::: Selected passage
A Plaintiff should also be aware of the statute of limitations, a statutorily set time when a party can bring an action against a party. These times differ based on the action type. Cases that involve personal injury or an oral contract fall under a statute of two years; cases with property damage and fraud have a statute of three years; and cases involving a written contract can be filed four years from the contract breach. The judge evaluates all statutes on the day of the hearing.

Before submitting a claim, Plaintiff should determine the correct location where the case should be filed. Claims should be filed at the courthouse closest to where the contract was signed or breached, where the accident occurred, where an injury took place, or where the Defendant lives or does business. If the Defendant disagrees with the venue chosen by the Plaintiff, they can submit a venue challenge letter to the court. If the venue is incorrect, the judge can dismiss the case or transfer it to the appropriate venue.

Once the necessary pre-filing details are established, the first step in the small claims process is to submit an SC-100. The Plaintiff’s Claim and Order to Go to Small Claims Court asks for the name and address of both parties, the amount being sued for, a short explanation of the event, and other relevant information. Once pages two and three are accurately filled out, the Plaintiff can either mail the form to the courthouse, drop it off at the court’s dropbox, or schedule an appointment to submit it in person.
::::::
§ Explore the material:
1. Answer these questions about the passage on small claims court.
(a) How long after the contract breach can a case involving a written contract be filed?
(b) What can a Defendant submit to the court if they disagree with the venue chosen by the Plaintiff?
(c) What form is submitted as the first step in the small claims process?
2. Reproduce the passage on small claims court word for word, from "A Plaintiff should" to "of the hearing.".
::: Information supplied
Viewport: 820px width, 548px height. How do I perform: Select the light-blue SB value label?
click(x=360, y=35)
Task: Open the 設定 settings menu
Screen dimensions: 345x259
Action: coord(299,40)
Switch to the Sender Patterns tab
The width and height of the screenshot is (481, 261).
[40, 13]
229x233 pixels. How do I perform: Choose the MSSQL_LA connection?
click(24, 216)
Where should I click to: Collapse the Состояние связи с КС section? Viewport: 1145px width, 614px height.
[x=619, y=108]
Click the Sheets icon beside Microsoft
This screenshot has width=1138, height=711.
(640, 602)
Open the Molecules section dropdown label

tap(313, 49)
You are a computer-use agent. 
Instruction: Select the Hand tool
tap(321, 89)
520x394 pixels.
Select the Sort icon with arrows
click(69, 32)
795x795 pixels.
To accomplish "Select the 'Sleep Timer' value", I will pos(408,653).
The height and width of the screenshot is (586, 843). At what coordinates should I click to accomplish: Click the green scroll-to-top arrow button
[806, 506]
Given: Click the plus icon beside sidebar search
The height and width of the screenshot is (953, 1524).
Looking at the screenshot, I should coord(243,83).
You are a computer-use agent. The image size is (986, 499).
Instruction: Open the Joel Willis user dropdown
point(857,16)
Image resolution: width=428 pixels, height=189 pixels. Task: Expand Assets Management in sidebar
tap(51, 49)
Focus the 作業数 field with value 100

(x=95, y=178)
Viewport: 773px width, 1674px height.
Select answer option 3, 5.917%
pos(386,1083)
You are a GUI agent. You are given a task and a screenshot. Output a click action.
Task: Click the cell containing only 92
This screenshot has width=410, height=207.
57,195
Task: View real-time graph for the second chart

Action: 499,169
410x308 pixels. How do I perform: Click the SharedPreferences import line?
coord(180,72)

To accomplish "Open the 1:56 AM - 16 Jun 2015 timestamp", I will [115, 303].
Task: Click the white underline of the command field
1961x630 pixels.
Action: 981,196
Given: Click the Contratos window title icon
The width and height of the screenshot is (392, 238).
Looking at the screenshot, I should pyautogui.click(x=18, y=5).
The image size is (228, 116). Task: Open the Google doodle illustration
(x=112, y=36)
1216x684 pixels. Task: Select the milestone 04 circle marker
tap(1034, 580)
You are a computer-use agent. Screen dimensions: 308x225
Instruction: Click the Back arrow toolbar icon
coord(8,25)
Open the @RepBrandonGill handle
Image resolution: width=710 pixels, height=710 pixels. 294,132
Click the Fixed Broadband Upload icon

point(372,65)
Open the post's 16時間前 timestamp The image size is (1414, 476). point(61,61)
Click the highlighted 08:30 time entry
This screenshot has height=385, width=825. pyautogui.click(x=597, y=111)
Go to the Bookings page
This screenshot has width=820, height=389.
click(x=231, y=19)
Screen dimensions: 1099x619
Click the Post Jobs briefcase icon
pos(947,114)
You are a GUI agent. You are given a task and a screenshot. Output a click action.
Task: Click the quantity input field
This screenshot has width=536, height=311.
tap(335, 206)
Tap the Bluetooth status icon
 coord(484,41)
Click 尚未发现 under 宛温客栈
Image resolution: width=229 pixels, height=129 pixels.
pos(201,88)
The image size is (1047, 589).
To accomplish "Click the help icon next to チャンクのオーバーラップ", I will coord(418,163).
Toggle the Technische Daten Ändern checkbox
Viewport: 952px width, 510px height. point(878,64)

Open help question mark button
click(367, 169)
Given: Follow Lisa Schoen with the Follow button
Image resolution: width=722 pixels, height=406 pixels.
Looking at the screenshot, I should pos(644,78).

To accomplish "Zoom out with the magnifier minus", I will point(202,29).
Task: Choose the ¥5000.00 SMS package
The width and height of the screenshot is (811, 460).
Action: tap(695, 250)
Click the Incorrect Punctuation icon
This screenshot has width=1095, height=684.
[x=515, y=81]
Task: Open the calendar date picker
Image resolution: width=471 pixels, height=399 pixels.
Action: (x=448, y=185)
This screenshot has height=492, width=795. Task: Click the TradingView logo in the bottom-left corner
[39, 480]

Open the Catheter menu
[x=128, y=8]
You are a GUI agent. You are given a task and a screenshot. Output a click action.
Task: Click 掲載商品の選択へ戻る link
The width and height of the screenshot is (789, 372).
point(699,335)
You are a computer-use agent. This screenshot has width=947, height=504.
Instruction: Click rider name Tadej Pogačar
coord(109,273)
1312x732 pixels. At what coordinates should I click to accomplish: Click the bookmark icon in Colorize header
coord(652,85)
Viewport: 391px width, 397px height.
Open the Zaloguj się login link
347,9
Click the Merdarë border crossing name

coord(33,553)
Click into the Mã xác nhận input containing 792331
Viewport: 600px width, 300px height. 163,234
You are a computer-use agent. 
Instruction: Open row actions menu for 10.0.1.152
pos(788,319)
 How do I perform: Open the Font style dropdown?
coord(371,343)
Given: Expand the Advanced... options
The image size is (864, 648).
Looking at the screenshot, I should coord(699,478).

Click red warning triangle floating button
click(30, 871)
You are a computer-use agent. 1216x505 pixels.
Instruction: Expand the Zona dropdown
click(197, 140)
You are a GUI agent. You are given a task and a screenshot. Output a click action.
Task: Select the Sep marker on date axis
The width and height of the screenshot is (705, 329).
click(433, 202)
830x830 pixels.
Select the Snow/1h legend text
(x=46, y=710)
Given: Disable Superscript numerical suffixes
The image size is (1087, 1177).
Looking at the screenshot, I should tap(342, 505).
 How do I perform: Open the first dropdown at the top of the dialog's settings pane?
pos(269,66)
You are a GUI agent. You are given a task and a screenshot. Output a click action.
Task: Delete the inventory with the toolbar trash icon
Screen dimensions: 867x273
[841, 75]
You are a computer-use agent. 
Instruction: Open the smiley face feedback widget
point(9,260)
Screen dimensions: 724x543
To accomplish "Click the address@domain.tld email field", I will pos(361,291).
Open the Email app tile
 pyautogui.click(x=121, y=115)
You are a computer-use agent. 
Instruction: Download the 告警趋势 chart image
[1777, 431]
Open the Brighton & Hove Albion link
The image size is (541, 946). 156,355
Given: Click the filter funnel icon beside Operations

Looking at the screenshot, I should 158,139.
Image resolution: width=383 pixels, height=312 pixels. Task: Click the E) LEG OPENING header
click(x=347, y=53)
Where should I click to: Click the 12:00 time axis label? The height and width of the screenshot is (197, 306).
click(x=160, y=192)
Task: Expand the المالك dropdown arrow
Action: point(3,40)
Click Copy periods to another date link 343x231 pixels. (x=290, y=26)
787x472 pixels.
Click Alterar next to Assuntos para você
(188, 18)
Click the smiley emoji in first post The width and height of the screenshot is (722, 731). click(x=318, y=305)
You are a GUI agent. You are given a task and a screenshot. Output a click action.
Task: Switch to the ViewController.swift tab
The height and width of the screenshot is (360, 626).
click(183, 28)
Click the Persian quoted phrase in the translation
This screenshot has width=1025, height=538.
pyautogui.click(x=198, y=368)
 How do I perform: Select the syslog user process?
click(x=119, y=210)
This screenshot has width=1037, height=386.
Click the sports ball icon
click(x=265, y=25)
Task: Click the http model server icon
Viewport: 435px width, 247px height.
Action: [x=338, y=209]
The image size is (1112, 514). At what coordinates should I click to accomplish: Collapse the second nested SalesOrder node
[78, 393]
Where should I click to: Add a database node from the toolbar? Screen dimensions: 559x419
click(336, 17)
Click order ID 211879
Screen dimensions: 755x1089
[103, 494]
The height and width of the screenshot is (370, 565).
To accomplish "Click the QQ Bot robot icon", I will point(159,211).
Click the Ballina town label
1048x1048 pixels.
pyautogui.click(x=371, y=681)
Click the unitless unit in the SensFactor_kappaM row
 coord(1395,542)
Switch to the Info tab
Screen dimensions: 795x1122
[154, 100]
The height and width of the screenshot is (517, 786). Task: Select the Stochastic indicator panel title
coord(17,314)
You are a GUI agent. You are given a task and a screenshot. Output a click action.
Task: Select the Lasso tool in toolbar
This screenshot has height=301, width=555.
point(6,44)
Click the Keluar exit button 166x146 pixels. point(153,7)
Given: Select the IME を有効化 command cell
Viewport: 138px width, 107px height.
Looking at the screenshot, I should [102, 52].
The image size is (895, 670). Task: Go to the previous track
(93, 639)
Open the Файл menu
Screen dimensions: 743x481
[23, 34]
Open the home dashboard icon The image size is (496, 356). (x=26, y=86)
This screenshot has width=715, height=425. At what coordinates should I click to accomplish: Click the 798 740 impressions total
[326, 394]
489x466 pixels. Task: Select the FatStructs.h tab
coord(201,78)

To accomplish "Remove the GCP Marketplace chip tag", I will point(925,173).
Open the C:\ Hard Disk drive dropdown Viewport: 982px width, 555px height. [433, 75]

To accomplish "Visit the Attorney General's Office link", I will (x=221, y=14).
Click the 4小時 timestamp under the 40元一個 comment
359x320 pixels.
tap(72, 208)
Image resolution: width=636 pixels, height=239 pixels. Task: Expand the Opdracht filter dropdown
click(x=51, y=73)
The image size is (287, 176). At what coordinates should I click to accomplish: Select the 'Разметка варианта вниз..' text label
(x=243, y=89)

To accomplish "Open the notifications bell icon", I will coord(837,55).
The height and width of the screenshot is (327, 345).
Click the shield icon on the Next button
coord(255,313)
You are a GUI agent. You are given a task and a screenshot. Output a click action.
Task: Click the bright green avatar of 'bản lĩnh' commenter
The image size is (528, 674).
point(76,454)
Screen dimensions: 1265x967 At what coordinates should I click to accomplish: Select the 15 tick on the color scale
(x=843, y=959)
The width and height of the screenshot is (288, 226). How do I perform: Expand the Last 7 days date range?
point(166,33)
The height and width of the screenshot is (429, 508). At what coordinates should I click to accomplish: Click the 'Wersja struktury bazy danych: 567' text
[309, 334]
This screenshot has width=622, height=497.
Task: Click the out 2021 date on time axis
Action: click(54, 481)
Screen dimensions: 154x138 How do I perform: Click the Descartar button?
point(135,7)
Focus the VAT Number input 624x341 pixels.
::::::
§ Responses per task:
1.
(a) Four years.
(b) A venue challenge letter.
(c) The SC-100.

2.
A Plaintiff should also be aware of the statute of limitations, a statutorily set time when a party can bring an action against a party. These times differ based on the action type. Cases that involve personal injury or an oral contract fall under a statute of two years; cases with property damage and fraud have a statute of three years; and cases involving a written contract can be filed four years from the contract breach. The judge evaluates all statutes on the day of the hearing.